━━ Reading passage

Arbitration in the United States' most overarching clause is the Federal Arbitration Act (officially the United States Arbitration Act of 1925). The Act stipulates that arbitration in a majority of instances is legal when both parties, either after or prior to the arising of a dispute, agree to the arbitration. The Supreme Court has taken a pro-arbitration stance across most but not all cases, and the federal government, most recently in 2022, has passed certain exemptions to arbitration agreements. States are also generally prohibited from passing their own laws which the Supreme Court and other federal courts believe limit or discriminate against arbitration. The practice of arbitration, especially "forced" arbitration clauses between workers/consumers and large companies or organizations, has been gaining a growing amount of scrutiny from both the general public and trial lawyers.

History
Agreements to arbitrate were not enforceable at common law. This rule has been traced back to dictum by Lord Coke in Vynor’s Case, 8 Co. Rep. 81b, 77 Eng. Rep. 597 (1609), that agreements to arbitrate were revocable by either party.

During the Industrial Revolution, merchants became increasingly opposed to this rule. They argued that too many valuable business relationships were being destroyed through years of expensive adversarial litigation, in courts whose rules differed significantly from the informal norms and conventions of businesspeople. Arbitration was promoted as being faster, less adversarial, and cheaper.

━━━━
━━ Given data

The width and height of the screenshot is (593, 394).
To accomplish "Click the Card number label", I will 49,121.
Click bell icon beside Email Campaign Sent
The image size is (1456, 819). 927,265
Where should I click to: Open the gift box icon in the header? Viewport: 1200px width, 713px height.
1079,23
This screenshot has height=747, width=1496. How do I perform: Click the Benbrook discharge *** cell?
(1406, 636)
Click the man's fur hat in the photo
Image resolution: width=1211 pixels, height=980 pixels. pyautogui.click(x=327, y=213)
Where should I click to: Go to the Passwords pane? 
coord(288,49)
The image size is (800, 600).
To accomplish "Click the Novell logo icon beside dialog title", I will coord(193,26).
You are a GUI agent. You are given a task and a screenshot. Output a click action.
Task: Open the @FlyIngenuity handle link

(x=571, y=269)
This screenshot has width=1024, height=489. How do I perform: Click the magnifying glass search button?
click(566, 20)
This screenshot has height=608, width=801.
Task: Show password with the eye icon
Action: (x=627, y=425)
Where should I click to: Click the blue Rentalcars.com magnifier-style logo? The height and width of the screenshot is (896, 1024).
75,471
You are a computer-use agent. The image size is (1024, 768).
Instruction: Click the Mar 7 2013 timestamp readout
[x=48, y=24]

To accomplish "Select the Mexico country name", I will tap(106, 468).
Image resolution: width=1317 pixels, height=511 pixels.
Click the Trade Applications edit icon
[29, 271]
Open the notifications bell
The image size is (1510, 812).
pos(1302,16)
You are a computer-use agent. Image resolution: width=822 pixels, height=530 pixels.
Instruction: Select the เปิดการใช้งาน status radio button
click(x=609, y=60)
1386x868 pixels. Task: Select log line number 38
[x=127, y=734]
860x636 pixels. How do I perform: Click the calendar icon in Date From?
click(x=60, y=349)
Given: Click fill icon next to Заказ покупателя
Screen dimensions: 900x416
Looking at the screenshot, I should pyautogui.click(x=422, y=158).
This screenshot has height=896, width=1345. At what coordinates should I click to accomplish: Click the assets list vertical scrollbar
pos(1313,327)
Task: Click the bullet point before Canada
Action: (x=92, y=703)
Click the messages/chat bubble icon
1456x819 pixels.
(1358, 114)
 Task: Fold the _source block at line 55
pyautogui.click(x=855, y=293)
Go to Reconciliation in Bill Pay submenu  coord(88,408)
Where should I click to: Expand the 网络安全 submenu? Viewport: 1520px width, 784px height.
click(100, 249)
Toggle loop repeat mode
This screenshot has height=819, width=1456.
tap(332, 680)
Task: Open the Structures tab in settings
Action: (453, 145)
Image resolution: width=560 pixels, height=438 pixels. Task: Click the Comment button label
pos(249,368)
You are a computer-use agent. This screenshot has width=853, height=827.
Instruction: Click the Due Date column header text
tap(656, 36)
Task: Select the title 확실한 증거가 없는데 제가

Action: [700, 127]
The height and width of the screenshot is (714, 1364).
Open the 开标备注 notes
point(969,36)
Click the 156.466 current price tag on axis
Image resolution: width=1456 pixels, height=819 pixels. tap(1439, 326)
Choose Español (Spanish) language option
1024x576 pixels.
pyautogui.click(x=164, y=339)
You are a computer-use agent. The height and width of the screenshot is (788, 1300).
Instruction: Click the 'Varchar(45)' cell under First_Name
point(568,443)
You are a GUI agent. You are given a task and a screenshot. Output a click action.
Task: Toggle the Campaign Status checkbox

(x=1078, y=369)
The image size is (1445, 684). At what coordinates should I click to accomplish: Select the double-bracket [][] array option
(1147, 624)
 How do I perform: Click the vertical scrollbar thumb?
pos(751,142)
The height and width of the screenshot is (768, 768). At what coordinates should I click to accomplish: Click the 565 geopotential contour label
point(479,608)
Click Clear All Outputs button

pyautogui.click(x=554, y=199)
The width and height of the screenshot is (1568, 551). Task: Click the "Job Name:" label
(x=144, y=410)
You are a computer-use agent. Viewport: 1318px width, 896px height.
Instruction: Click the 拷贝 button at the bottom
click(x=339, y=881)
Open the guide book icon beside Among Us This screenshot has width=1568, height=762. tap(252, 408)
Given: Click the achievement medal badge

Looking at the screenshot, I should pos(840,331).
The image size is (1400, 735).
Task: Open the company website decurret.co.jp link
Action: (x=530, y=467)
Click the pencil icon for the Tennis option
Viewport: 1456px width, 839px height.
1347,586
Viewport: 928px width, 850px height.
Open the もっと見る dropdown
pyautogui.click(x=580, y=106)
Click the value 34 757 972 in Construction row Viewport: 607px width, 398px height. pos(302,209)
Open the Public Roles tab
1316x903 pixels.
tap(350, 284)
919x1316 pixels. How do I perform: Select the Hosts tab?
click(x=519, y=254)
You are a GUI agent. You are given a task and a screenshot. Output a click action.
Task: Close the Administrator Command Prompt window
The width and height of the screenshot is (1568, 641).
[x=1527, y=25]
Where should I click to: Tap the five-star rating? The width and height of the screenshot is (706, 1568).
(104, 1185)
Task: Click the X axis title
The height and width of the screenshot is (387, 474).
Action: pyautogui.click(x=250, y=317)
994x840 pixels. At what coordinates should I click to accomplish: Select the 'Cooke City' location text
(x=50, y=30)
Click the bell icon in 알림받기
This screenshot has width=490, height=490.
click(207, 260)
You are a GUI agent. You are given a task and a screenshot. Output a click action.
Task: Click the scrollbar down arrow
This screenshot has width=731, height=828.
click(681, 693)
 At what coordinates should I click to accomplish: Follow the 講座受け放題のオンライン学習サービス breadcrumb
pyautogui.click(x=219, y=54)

━━━━

> [Your tasks]:
1. Answer these questions from the passage on U.S. arbitration law:
(a) What is the official name of the Federal Arbitration Act?
(b) In which case, and in what year, did Lord Coke give the dictum to which the common-law rule is traced?
(c) During what period did merchants become increasingly opposed to that rule?
2. Pick up the passage on U.S. arbitration law after its final sentence and keep writing it in the same style.

> [Answers to the exercises]:
1.
(a) The United States Arbitration Act of 1925.
(b) Vynor’s Case, in 1609.
(c) The Industrial Revolution.

2.
The result was the New York Arbitration Act of 1920, followed by the United States Arbitration Act of 1925 (now known as the Federal Arbitration Act). Both made agreements to arbitrate valid and enforceable (unless one party could show fraud or unconscionability or some other ground for rescission which undermined the validity of the entire contract). Due to the subsequent judicial expansion of the meaning of interstate commerce, the Supreme Court reinterpreted the FAA in a series of cases in the 1980s and 1990s to cover almost the full scope of interstate commerce. In the process, the Court held that the FAA preempted many state laws covering arbitration, some of which had been passed by state legislatures to protect their workers and consumers against powerful business interestes.

Types of Arbitration

Commercial and other forms of contract arbitration

Since commercial arbitration is based upon either contract law or the law of treaties, the agreement between the parties to submit their dispute to arbitration is a legally binding contract. All arbitral decisions are considered to be "final and binding". This does not, however, void the requirements of law. Any dispute not excluded from arbitration by virtue of law (for example, criminal proceedings) may be submitted to arbitration.

Furthermore, arbitration agreements can only bind parties who have agreed, expressly or impliedly, to arbitrate, and parties cannot be required to submit to an arbitration process if they have not previously "agreed so to submit". It is only through the advance agreement of the parties that the arbitrator derives [any] authority to resolve disputes. Arbitration cannot bind non-signatories to an arbitration contract, even if those non-signatories later become involved with a signatory to a contract by accident (usually through the commission of a tort). However, third-party non-signatories can be bound by arbitration agreements based on theories of estoppel, agency relationships with a party, assumption of the contract containing the arbitration agreement, third-party beneficiary status under the contract, or piercing the corporate veil.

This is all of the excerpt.